The Ministry of Morale believes that women should cover their faces or wear a burqa. (Representative)

Kabul:

The Taliban’s Morale Ministry has fired more than 280 security force members for failing to grow beards and arrested more than 13,000 people in Afghanistan over the past year for “immoral acts,” officials said Tuesday.

The Ministry of Prevention of Vice and Reproduction of Virtue said in its annual operational update that about half of detainees had been released after 24 hours. The type of alleged offenses or the gender of the detainees was not broken down.

Mohibullah Mokhlis, director of planning and legislation at the ministry, told a news conference that officials had destroyed 21,328 musical instruments in the past year and stopped thousands of computer operators from selling “immoral and unethical” films in markets.

It had identified 281 members of the security forces for not having beards and they had been dismissed, he said, in accordance with their interpretation of Islamic law.

The Morale Ministry, which took over the disbanded Women’s Ministry building in Kabul after the Taliban took over in 2021, has been criticized by human rights groups and the United Nations for restricting women and hampering freedom of expression.

The United Nations Mission in Afghanistan has reported cases in which Morale Ministry officials stopped and detained women, sometimes for a few hours, because they did not conform to their interpretation of Islamic dress.

The Taliban have called the detention allegations “baseless” and say the rules apply their interpretation of Islamic law and Afghan customs.

The Morale Ministry did not provide figures on monitoring women’s clothing or traveling without a male guardian, which authorities have also banned for longer distances.

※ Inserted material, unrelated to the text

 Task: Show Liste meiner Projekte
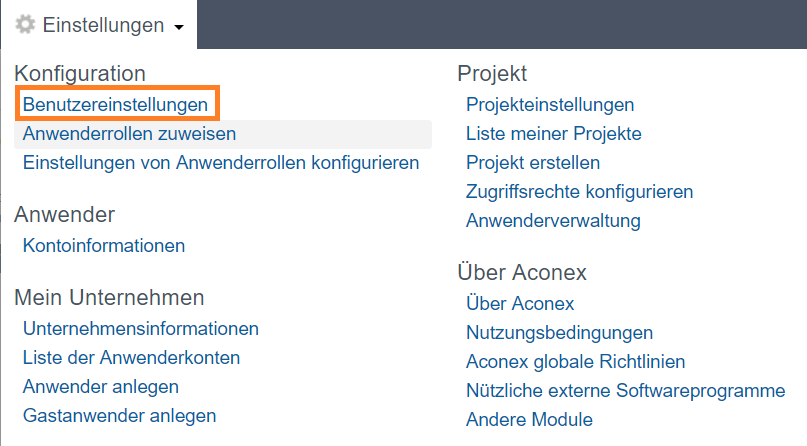(554, 134)
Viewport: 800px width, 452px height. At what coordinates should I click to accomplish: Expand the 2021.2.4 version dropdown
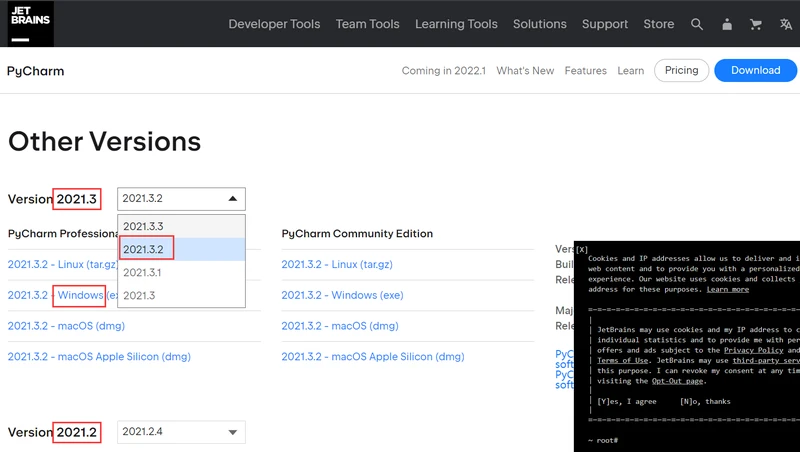tap(181, 432)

It said a new plan was being worked on to ensure Islamic dress rules were enforced, overseen by the supreme spiritual leader based in the southern city of Kandahar.

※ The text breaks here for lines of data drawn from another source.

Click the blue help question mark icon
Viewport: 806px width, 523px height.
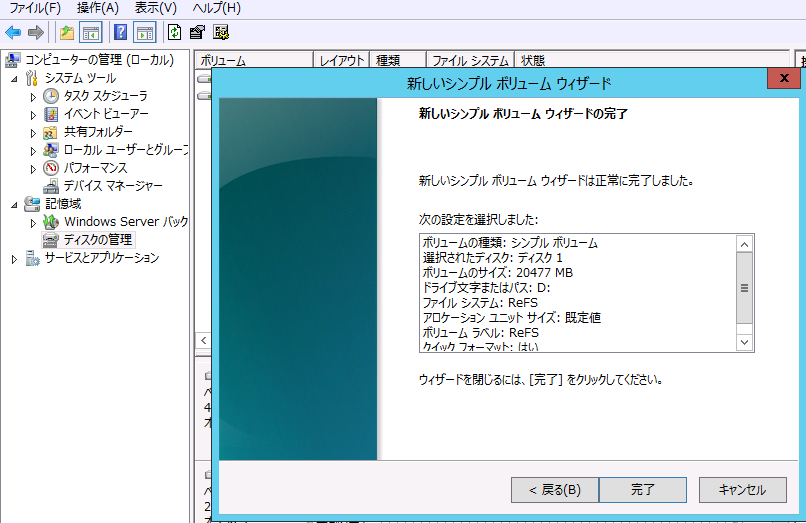click(121, 32)
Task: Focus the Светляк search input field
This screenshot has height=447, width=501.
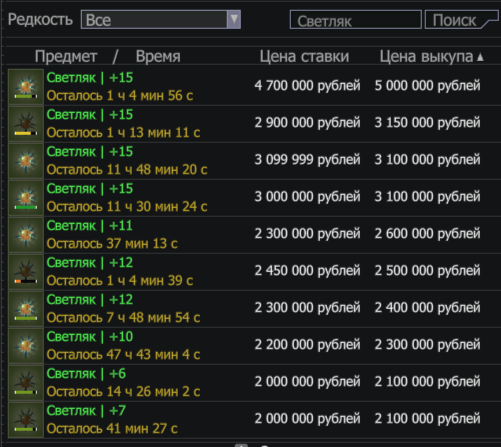Action: [x=356, y=20]
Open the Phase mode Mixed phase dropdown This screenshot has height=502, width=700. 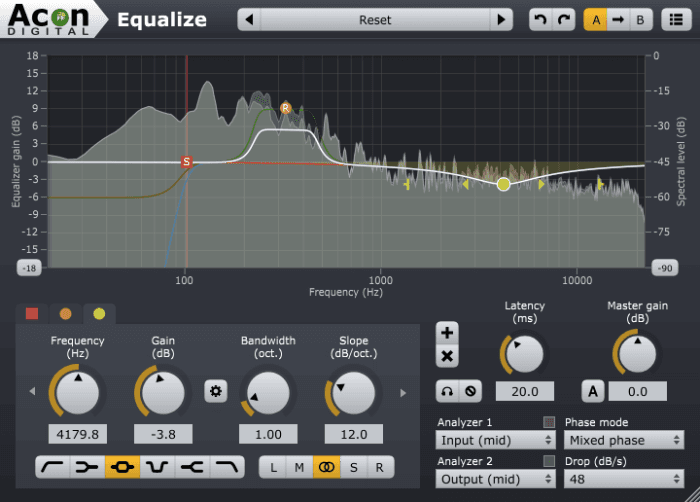pyautogui.click(x=624, y=440)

“Based on the directives of the Supreme Leader, the draft plan for observing the hijab for women (Islamic clothing) has been formulated and approved,” Mokhlis said.

The Morale Ministry has previously said women should cover their faces or wear a wrap-around burqa and that enforcement would constitute an “encouragement” in which women’s male relatives would be targeted rather than women directly.

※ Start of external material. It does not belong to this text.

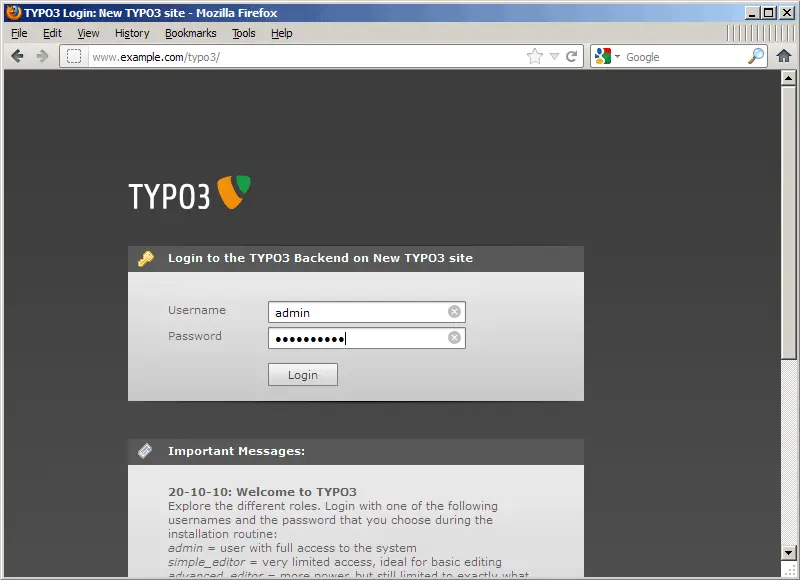Screen dimensions: 800x580
Task: Clear the Password field with its X icon
Action: 454,338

Most Afghan women in the conservative country covered their hair in public before the Taliban takeover, but some, especially in Kabul, did not usually cover their faces or wear a burqa.

Mokhlis said they had prevented just over 200 cases of the sale of women and more than 2,600 cases of violence against women.

(Except for the headline, this story has not been edited by NDTV staff and is published from a syndicated feed.)